CrossFit Fenway and the historic Fenway ballpark have more in common than just a name. Both are filled with exceptional athletes, both are staffed with phenomenal Coaches and both are supported by the devoted Fenway community.
Eric Siegel, the Affiliate of CrossFit Fenway located in Boston, Massachusetts, said his “old-life” before CrossFit was like many others in the industry. He was an athlete in college, playing soccer and lifting weights. He stayed active after school by competing in a men’s soccer league and by always winning the fitness challenges at his office job.
“One guy was like ‘well you like the crazy workouts, why don’t you check this out’ and he showed me CrossFit.com,” said Siegel. “When I first did it, having played college soccer and run half marathons, I thought I was in good shape – quickly found out there [were] some holes in my game.”
After that he was hooked, devoting so much time to CrossFit his Coach eventually asked him to start training others. Siegel didn’t have any plans to take his love of CrossFit anywhere outside of his own personal fitness. But he had coached before and was willing to take on the challenge of coaching in a new sport.
“And I’ve always enjoyed coaching sports and I’ve always loved fitness,” said Siegel. “So it was just like a light bulb moment when I got the opportunity.”
After coaching friends and family for a while, and seeing how the business worked, Siegel and some others decided to open up CrossFit Fenway.

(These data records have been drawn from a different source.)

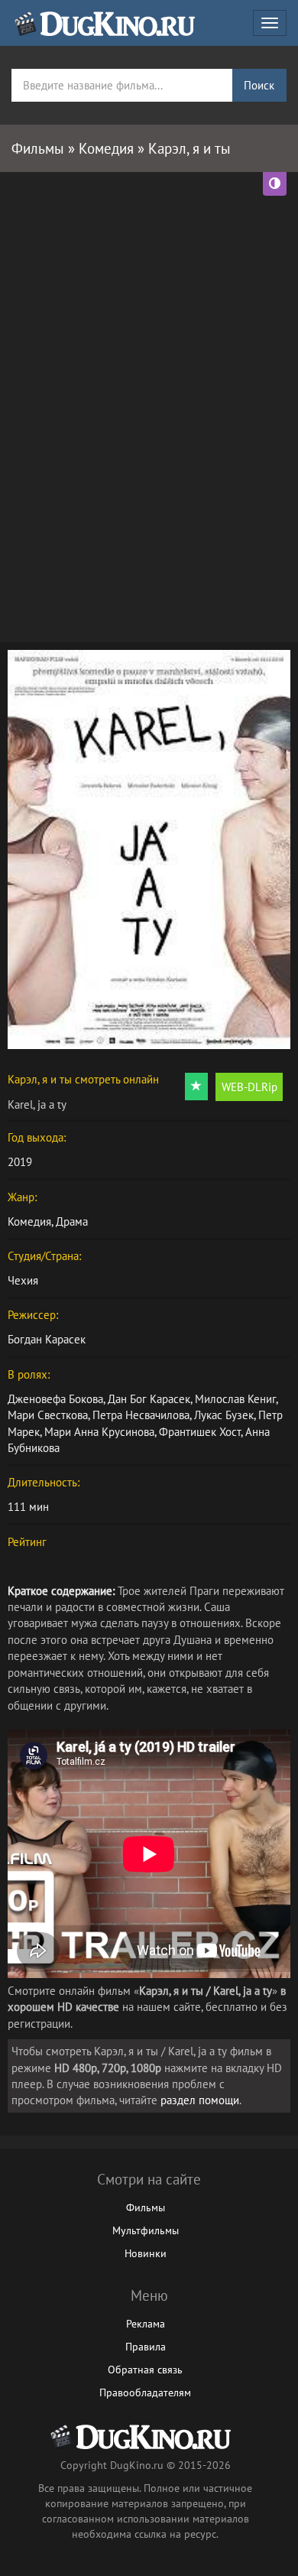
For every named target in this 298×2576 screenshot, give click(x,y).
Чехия (23, 1280)
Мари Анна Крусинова (99, 1431)
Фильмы (145, 2207)
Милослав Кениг (235, 1399)
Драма (72, 1221)
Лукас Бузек (224, 1415)
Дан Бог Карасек (149, 1399)
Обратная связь (145, 2369)
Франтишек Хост (200, 1431)
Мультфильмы (145, 2230)
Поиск (259, 85)
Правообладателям (145, 2392)
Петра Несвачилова (140, 1415)
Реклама (145, 2324)
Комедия (29, 1221)
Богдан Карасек (47, 1339)
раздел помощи (199, 2100)
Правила (145, 2346)
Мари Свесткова (48, 1415)
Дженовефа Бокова (55, 1399)
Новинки (146, 2253)
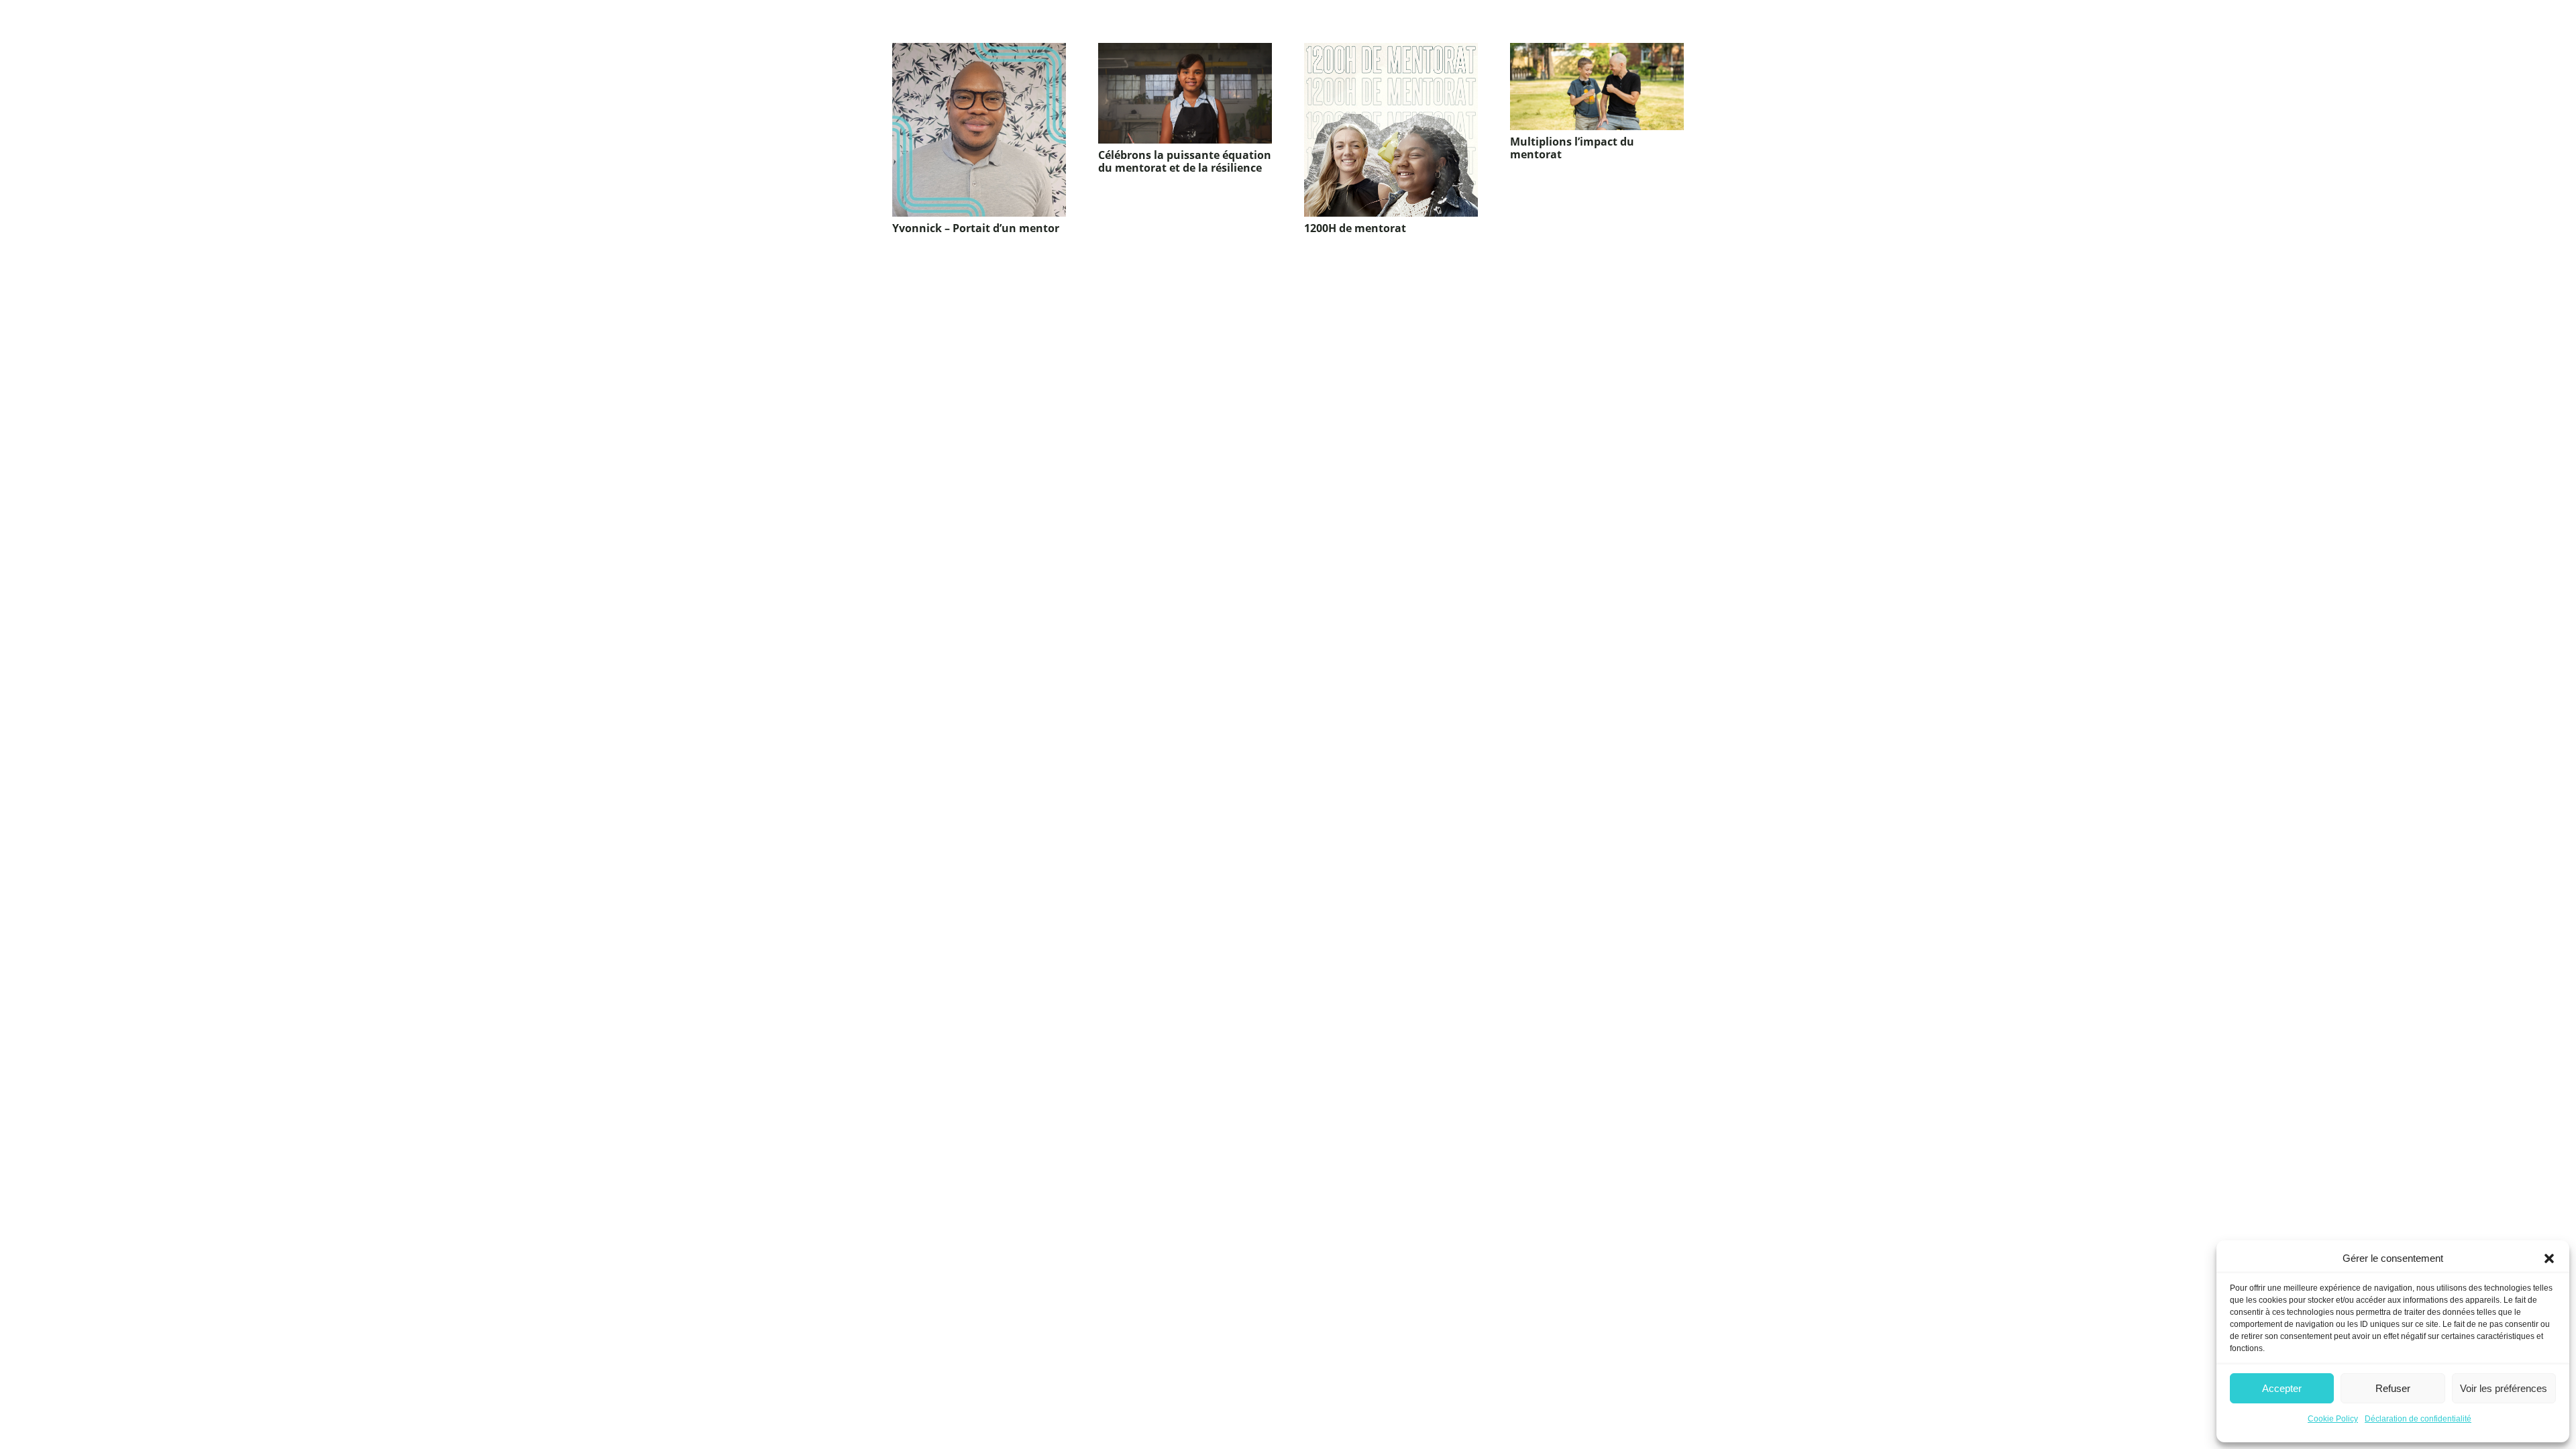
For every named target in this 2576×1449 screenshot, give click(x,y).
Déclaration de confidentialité (2418, 1419)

He said at the time there weren’t nearly as many Affiliates as there are now, and he feels that so many of the new Boxes popping up have strayed from what CrossFit was originally all about.
They are focusing more on trying to provide services like a traditional health club instead of focusing on the community and good coaching. Siegel says that CrossFit Fenway has stayed true to its roots from the beginning, which is what makes it unique.
“We are just CrossFit. We have an awesome community, we have good coaching and we are just an old-school CrossFit Box,” said Siegel. “If that’s for you, if you want a lot of attention on you when you’re in class, if you want to work hard and also have some fun, maybe party hard when it’s time to party after a competition, then you’ll fit in here.”
But just because they are an “old-school Box” doesn’t mean they are only dedicated to high-end competitive athletes said Siegel. While many in the Box strive to compete, he said they don’t push people to do so.
“We’re very proud of our very strong, very fit female athletes across the board. But we try to be very open, welcoming and encouraging,” said Siegel. “Whatever someone’s background is, wherever somebody’s coming from, that’s not what we’re focused on. What’s important to us is that they want to come in, they want to get fit and they want to work hard.”